Border attack

 
 

As North Korea’s attack on South Korea has sparked fears of war, Eoghan Dockrell looks at the possible implications of this conflict

On Tuesday November 23rd 2010, North Korea launched an artillery attack on a small island belonging to South Korea.

That sentence could, in years to come, be the first line of a story told by historians when recalling the incident that precipitated a disastrous conflict. On Tuesday November 23rd, North Korea did in fact launch an artillery attack on South Korea. This attack, which has largely been condemned by the international community, and which seemed to have gone unnoticed by most non-Korean citizens, killed four people at the time of writing.

Yes, the loss of life was relatively small, but there are far greater implications.

Last Tuesday’s attack was not the first domino to fall, as North Korea has engaged in similar provocative actions in the past. Many diplomats and foreign policy experts believe it could be the domino that knocks the rest. The consequence of this would be, at best, the continued deterioration of a fraught relationship, and at worst, a messy nuclear confrontation where the ordinary citizens of North and South Korea would suffer the most.

It is also clear that the citizens of North Korea have already suffered significantly. To call them citizens at all is to use the term loosely. They are more comparable to subjects in the sense that they have been subjected to a brutal regime where millions live below the poverty line. The most vulnerable of these are children, a significant portion of whom receive little or no education, and the elderly, who rely entirely on support from their families. In short, because of gross economic mismanagement, the people of North Korea are facing a bleak future.

Kim Jong-il, North Korea’s 68-year-old ‘supreme leader’ would vehemently disagree with this. The propaganda arm of his regime ensures that all external news is strictly censored. As for internal news, if you were to parachute in from another planet and listen to the state broadcaster, you’d think you had landed in a Marxist paradise.

The reality is, while North Koreans continue to suffer in extreme hardship, their Southern neighbours enjoy unprecedented economic growth. South Korea was one of the few developed countries to avoid a recession during the global financial crisis. The two countries may share a border and the second barrel of their name, but the similarities stop there. The two states could not be more different, economically, politically and socially.

North Koreans live in an economy where many are forced to barter to survive. In recent years, international aid has been reduced even further. This is partly attributable to the difficult economic climate, but it is also because people are understandably reluctant to donate to an unstable, tyrannical regime that is aggressively pursuing nuclear capabilities.

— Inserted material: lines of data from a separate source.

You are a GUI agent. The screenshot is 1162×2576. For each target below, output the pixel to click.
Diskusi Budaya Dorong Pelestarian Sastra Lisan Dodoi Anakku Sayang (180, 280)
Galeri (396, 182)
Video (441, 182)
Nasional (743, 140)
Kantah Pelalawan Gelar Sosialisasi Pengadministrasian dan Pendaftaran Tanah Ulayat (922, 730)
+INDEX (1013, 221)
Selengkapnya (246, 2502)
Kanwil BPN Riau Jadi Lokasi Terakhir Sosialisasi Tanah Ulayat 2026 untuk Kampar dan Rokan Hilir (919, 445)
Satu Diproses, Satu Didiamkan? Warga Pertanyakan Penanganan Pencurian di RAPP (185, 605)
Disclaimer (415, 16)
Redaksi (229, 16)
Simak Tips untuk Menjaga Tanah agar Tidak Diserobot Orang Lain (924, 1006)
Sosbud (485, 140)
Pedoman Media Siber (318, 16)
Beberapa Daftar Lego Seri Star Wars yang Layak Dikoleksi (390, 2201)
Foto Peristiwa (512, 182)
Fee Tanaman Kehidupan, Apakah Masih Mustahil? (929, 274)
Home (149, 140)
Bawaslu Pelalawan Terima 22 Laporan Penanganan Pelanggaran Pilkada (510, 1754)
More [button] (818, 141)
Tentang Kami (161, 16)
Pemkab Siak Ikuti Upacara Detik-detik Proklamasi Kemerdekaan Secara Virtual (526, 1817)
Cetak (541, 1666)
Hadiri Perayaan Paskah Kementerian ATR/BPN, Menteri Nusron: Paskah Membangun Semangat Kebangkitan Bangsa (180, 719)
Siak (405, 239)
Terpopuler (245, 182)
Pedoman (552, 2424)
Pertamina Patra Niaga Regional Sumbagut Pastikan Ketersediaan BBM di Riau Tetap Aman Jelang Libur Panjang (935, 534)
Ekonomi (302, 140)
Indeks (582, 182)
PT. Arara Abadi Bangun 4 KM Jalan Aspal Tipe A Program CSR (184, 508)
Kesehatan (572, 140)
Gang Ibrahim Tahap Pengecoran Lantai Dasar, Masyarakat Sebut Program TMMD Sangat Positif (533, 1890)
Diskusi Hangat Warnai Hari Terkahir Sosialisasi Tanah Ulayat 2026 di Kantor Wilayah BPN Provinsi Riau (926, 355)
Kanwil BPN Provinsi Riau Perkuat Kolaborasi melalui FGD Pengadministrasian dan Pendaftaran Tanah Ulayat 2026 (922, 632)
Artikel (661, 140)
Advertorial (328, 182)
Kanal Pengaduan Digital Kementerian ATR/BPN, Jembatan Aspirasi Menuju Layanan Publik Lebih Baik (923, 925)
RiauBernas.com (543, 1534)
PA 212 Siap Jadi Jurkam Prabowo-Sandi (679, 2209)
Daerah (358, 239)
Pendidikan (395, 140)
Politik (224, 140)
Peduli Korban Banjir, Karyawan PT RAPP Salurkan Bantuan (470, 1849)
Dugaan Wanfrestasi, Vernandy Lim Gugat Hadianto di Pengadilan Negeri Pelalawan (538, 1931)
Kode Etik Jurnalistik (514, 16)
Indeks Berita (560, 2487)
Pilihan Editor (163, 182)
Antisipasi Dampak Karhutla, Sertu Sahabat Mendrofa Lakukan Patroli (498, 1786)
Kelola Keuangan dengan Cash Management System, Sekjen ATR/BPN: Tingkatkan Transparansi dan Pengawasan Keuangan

Furthermore, economic sanctions by the international community, as punishment for defying warnings to desist from conducting nuclear tests, have resulted in the ordinary people of North Korea bearing the brunt of the pain. This is an intolerable state of affairs, but one that looks likely to persist for the foreseeable future, until the North decides to roll back their belligerent policy of developing nuclear armaments and re-open dialogue with South Korea.

This will be easier said than done. Many American commentators believe that North Korea’s recent provocative actions – the failed launching of satellites over Japan in 2009, the alleged sinking of a South Korean ship in 2006 and last Tuesday’s attacks – have been part of a tactic by the aging Kim Jong-il to promote his son as the heir-apparent.

But this theory advanced by western experts is speculative and because access to North Korea is so restricted, it is difficult to know the true motivations behind the incidents for certain. However, what we do know is that Kim Jong-il is not completely against opening up diplomatic lines, having recently received a visit from former US President Bill Clinton.

If the US decides to enter into talks with North Korea, then China must be an active player in these discussions. As North Korea’s largest importer of energy and aid, China is in a powerful position to persuade the North to enter into an agreement with the South. They have so far been reluctant to speak out against their North Korean allies, but this recent attack may shift their stance somewhat. This would be a significant development, as China, a permanent member of the UN Security Council, has consistently vetoed resolutions against the North.

In this ongoing conflict, the lion’s share of the blame lies at the feet of Kim Jong-il, but the South is not completely innocent of any wrongdoing. Their firing drills near the border have been provocative in their own right. Both parties, along with the US, China, and possibly others, must be prepared to enter into a comprehensive peace agreement. The alternative is passivity, which will almost certainly result in an escalation of tension, creating a real threat of war and further suffering for the North Korean people.